- Born: Lee John Thomas Starck
- Origin: Victoria, British Columbia, Canada
- Genres: Alternative country Rock
- Occupation: singer/songwriter
- Years active: 1998–present
- Label: True North
- Website: leeroystagger.com

= Leeroy Stagger =

Canadian musician

Lee John Thomas Starck, better known by his stage name Leeroy Stagger, is a Canadian alternative country singer-songwriter based in Victoria, British Columbia. He has released a number of albums of his own music, produced albums for several other musicians including Mariel Buckley, Tim Easton, Dennis Ellsworth and has toured around North America and Europe with Artists such as Steve Earle, Josh Ritter, Buffy Sainte Marie and Frazey Ford, The Pixies, Modest Mouse and Evan Dando, and has collaborated with Danny Michel.

He was signed with industry mogul Danny Goldberg's label Gold Lake for two albums before signing with Canadian label True North Records joining a celebrated roster with the likes of Bruce Cockburn and more.

==Early life==

Stagger was born in Victoria, British Columbia and grew up in rural British Columbia.

==Career==
Stagger performed in several local Punk Bands. In 2002 he accompanied Hot Hot Heat on a Canadian tour. Reinventing himself as a singer-songwriter, he released his debut independent EP, Six Tales of Danger, in 2002.

He spent 15 years in Lethbridge, Alberta but moved back with his family to his hometown of Victoria in 2020.

In 2015 Stagger won the top prize at the Alberta Peak Performance Project competition, and used the money to develop a home studio in Lethbridge. He produced a 2017 album, Sleeping Buffalo, for The Wardens.

Leeroy Stagger's 11th studio recording, Love Versus, was released 7 April 2017, through True North.
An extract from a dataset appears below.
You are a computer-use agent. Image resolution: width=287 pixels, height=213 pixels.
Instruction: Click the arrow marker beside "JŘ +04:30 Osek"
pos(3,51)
The album was produced by Colin Stewart (Dan Mangan, Black Mountain, Yukon Blonde), and includes performances from drummer Pete Thomas (Elvis Costello), guitarist Paul Rigby (Neko Case), keyboardist Geoff Hilhorst (the Deep Dark Woods), and Stagger's longtime bassist Tyson Maiko.

The first single from Love Versus, was "I Want It All", a meditation on being grateful for what one has. Stagger continued touring and performing songs from this album in 2018.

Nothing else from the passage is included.